Several limitations should be acknowledged. First, the analysis was based on a single patient-specific geometry, and bone and reconstructive components were modeled as homogeneous, linearly elastic materials. Second, boundary conditions and loading were simplified (predominantly static vertical forces without explicit masticatory muscle vectors or temporomandibular joint kinematics), and interfaces between bone, flap, and implants were assumed to be perfectly bonded. Third, biological healing and remodeling, as well as material fatigue, were not simulated, and no external (experimental or clinical) validation was performed. Finally, only four simulations (two geometries × two load cases) were analyzed; therefore, inter-individual variability in mandibular shape, cortical thickness, or fibular geometry, as well as alternative flap configurations (e.g., double-barrel or prefabricated constructs), were not assessed.
When coronoid process resection is performed during reconstruction, detachment of jaw elevator muscles—particularly the temporalis—removes a major component of masticatory loading and may alter mandibular biomechanics and stress distribution.40 Our FE model does not incorporate these procedure-specific changes in muscle forces; therefore, this represents an additional limitation of the present study.
Accordingly, the reported stress magnitudes and distribution patterns should be interpreted as comparative, hypothesis-generating findings rather than universally generalizable results.
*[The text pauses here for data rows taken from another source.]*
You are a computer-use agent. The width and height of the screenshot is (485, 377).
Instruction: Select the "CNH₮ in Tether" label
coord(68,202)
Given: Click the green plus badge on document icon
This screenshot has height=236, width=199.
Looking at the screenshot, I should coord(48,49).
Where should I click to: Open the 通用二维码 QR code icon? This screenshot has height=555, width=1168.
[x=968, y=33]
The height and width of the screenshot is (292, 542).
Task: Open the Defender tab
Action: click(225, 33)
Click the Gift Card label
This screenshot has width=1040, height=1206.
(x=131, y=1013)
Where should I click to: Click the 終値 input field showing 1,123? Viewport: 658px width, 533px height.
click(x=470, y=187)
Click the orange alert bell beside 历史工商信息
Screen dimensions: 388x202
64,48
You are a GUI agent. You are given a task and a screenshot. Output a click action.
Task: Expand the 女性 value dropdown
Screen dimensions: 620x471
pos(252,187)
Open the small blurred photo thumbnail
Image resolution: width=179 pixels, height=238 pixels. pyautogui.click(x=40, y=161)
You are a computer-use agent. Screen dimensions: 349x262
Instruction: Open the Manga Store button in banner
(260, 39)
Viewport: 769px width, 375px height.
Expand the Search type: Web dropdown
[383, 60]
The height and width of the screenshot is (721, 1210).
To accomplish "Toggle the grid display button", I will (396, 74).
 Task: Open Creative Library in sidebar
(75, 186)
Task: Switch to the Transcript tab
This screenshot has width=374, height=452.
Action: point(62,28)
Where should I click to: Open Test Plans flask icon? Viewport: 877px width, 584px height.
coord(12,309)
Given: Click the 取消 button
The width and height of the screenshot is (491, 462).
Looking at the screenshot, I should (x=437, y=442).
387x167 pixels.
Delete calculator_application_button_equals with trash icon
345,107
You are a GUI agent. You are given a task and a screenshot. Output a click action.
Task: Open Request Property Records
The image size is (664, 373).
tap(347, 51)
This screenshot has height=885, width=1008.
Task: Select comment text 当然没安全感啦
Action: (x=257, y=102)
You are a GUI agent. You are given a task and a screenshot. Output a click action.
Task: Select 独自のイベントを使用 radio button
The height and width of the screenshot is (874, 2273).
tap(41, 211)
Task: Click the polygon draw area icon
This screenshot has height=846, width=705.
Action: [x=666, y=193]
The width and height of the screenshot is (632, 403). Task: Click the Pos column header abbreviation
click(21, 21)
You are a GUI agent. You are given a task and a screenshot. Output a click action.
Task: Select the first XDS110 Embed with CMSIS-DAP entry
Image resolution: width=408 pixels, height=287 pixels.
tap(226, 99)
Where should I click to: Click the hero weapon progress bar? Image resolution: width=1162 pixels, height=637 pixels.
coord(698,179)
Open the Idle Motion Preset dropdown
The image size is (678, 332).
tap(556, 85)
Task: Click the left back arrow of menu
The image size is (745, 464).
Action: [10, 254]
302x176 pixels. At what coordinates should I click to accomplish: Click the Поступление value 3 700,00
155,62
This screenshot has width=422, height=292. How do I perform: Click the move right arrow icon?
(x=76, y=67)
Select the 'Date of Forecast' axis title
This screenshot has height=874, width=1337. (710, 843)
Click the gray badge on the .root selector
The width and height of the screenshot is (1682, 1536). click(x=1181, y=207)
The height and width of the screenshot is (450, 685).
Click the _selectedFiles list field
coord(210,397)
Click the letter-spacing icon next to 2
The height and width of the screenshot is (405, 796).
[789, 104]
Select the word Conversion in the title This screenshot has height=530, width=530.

Future work should extend these simulations to larger, anatomically diverse cohorts and incorporate more physiologically realistic, time-varying loading conditions, ideally supported by experimental and clinical validation.
Conclusion
5
In FE simulations of lateral segmental mandibular reconstruction with a microvascular FFF, osseointegrated implants, and a fixed prosthesis, positioning the flap at the alveolar crest level (Model B) reduced peak bone von Mises stresses compared with positioning along the inferior mandibular border (Model A). Across most analyzed regions, stresses were approximately 10–40% lower in Model B under static molar and incisal loading conditions representative of normal mastication. These findings support occlusion-driven positioning as a biomechanically favorable strategy for implant-supported rehabilitation, while further clinical validation is required.
Patient consent
This study contains no identifiable patient data or images; individual patient consent is not required.
Patient's/guardian's consent
No patients were involved in this study. Hence, patient's or guardian's consent was not required.
Ethical clearance
This research did not involve human participants, identifiable data, or animals; ethics committee approval was not required.
Ethical clearance
The study protocol was reviewed and approved by the Bioethics and Research Ethics Committee of Bogomolets National Medical University (Protocol No.126, dated February 24, 2025).
Funding
This research received no external funding.
Declaration of competing interest
The authors declare that they have no known competing financial interests or personal relationships that could have appeared to influence the work reported in this paper.